Remaking the 60’s series of the same name, Smith plays US Marshal Jim West stuck with inventor CIA Agent Artemus Gordon (Kline) in 1869 US. A group of ex-Confederates lead by legless Dr. Arliss Loveless (Branagh) are setting out a plot to kill President Ulysses S. Grant and take of the US with other nations that have been stomped upon by the US in the past. Joining West and Gordon is Rita Escobar (Hayek), who was saved from Loveless by them as she attempted to save her scientist father. It seems that Loveless has kidnapped all the established scientists in the world, so they can produce weapons useful to him in winning the war.
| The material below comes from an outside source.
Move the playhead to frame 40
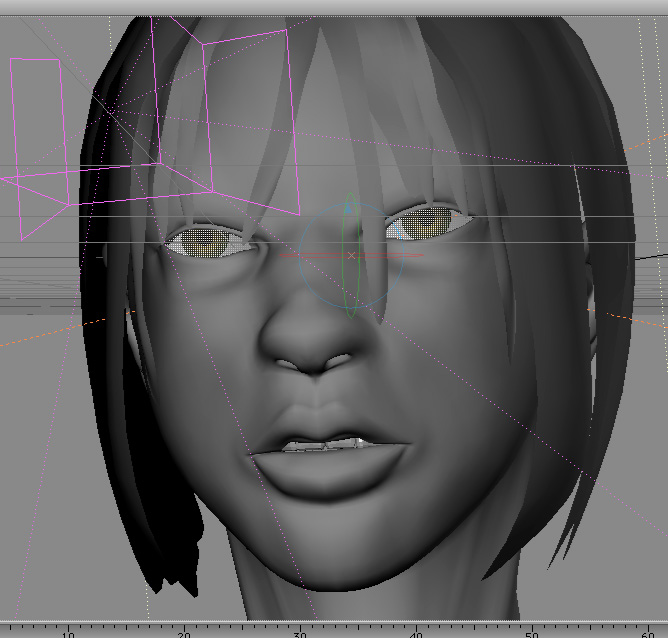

At times Wild Wild West is idiotic and pointless, with laughs only few and far between. Easily the saving graces of the film are Kline and Branagh who both play their parts as well as if they were doing Shakespeare. The script is dry and predictable with most of the Bond-esque wisecracks as funny as Roger Ebert’s discovery from Austin Powers: The Spy Who Shagged Me on what can and can’t be in a PG-13 film. Levinson’s direction is probably his worst (sad what can happen to such an established cinematographer when given too much power directing). The camp fun of Wild Wild West did not even bring me up to a recommendation, which even the decidedly hated The Avengers was able to do.